╭─ Record list

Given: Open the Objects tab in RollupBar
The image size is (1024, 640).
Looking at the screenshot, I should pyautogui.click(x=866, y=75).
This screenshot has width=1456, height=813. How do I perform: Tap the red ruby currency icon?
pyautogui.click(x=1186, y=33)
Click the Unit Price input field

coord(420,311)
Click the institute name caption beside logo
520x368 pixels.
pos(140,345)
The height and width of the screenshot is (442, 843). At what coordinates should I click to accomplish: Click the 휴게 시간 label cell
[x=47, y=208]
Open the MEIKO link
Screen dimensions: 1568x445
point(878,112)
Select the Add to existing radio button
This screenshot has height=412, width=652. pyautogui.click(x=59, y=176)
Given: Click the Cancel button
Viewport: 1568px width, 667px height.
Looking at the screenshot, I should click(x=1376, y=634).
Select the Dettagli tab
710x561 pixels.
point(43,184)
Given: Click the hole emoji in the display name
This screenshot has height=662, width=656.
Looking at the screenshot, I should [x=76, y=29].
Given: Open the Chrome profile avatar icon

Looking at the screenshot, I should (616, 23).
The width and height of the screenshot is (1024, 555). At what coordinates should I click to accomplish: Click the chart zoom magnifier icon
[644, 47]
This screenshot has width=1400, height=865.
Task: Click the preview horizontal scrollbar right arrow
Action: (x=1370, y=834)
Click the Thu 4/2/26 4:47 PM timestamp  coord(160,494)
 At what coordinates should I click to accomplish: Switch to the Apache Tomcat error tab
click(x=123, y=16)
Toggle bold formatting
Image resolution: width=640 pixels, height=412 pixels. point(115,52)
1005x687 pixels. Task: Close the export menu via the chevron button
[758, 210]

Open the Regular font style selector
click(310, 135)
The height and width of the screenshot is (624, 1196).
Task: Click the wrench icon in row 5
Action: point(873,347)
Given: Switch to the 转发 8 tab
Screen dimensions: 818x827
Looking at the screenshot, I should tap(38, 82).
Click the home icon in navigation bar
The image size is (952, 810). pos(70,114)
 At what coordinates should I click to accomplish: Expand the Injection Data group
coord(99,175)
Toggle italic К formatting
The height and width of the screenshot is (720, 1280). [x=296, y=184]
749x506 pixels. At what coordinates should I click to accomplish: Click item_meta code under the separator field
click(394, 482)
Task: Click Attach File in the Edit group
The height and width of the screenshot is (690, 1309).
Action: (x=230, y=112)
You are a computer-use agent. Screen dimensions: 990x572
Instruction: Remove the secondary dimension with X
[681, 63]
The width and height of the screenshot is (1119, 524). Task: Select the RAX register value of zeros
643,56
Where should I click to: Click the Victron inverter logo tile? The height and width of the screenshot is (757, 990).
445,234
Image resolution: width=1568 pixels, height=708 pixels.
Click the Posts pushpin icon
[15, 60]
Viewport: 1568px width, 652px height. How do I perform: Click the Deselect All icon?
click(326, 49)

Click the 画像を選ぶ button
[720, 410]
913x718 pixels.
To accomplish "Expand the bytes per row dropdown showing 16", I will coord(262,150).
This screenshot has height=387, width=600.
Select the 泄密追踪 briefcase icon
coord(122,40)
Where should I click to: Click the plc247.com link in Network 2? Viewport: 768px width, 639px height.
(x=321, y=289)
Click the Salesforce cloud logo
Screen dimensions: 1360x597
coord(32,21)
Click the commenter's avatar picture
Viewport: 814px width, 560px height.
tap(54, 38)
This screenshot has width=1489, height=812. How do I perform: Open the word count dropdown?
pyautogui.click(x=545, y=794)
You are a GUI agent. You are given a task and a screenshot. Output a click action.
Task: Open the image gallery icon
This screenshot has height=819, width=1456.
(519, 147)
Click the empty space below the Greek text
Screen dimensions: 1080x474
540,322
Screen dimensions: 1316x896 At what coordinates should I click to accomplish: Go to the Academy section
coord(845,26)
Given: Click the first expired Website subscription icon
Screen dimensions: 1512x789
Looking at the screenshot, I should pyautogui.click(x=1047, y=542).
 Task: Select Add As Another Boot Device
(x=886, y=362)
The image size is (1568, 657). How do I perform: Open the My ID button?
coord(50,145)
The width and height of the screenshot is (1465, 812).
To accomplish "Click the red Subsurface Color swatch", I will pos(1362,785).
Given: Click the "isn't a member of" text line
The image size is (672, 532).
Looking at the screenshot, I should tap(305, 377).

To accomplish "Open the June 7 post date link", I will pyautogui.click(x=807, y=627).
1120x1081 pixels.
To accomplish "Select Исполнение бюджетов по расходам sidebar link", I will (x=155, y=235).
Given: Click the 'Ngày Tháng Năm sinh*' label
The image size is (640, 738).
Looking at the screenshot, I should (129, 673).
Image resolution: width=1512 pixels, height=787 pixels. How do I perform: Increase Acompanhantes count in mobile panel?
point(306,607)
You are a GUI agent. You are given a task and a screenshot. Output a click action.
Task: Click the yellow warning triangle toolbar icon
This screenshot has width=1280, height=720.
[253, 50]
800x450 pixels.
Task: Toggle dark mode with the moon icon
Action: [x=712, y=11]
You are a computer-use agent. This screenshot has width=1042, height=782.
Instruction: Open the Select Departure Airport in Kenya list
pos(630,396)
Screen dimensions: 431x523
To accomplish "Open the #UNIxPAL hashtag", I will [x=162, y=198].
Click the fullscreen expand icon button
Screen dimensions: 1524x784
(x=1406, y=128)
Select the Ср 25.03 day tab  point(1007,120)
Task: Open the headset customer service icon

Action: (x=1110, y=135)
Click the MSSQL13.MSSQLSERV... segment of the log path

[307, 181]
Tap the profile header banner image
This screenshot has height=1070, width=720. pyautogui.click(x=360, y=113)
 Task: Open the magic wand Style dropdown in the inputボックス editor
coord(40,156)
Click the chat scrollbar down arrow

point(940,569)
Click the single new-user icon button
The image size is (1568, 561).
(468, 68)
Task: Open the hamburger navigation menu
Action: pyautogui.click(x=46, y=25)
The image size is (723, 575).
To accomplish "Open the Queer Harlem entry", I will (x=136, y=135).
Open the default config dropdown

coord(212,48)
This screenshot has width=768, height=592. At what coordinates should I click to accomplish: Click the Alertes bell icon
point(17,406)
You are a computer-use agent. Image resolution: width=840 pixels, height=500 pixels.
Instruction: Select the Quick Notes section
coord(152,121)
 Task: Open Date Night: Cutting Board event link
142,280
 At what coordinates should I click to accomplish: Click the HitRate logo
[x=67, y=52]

╰─

Set problem:
Reproduce verbatim the rows that start at the line containing "Viewport: 1568px width, 652px" and continue through the line containing "point(306,607)", with both of those lines included.

Completed exercise:
Viewport: 1568px width, 652px height. How do I perform: Click the Deselect All icon?
click(326, 49)

Click the 画像を選ぶ button
[720, 410]
913x718 pixels.
To accomplish "Expand the bytes per row dropdown showing 16", I will coord(262,150).
This screenshot has height=387, width=600.
Select the 泄密追踪 briefcase icon
coord(122,40)
Where should I click to: Click the plc247.com link in Network 2? Viewport: 768px width, 639px height.
(x=321, y=289)
Click the Salesforce cloud logo
Screen dimensions: 1360x597
coord(32,21)
Click the commenter's avatar picture
Viewport: 814px width, 560px height.
tap(54, 38)
This screenshot has width=1489, height=812. How do I perform: Open the word count dropdown?
pyautogui.click(x=545, y=794)
You are a GUI agent. You are given a task and a screenshot. Output a click action.
Task: Open the image gallery icon
This screenshot has height=819, width=1456.
(519, 147)
Click the empty space below the Greek text
Screen dimensions: 1080x474
540,322
Screen dimensions: 1316x896 At what coordinates should I click to accomplish: Go to the Academy section
coord(845,26)
Given: Click the first expired Website subscription icon
Screen dimensions: 1512x789
Looking at the screenshot, I should pyautogui.click(x=1047, y=542).
 Task: Select Add As Another Boot Device
(x=886, y=362)
The image size is (1568, 657). How do I perform: Open the My ID button?
coord(50,145)
The width and height of the screenshot is (1465, 812).
To accomplish "Click the red Subsurface Color swatch", I will pos(1362,785).
Given: Click the "isn't a member of" text line
The image size is (672, 532).
Looking at the screenshot, I should tap(305, 377).

To accomplish "Open the June 7 post date link", I will pyautogui.click(x=807, y=627).
1120x1081 pixels.
To accomplish "Select Исполнение бюджетов по расходам sidebar link", I will (x=155, y=235).
Given: Click the 'Ngày Tháng Năm sinh*' label
The image size is (640, 738).
Looking at the screenshot, I should (129, 673).
Image resolution: width=1512 pixels, height=787 pixels. How do I perform: Increase Acompanhantes count in mobile panel?
point(306,607)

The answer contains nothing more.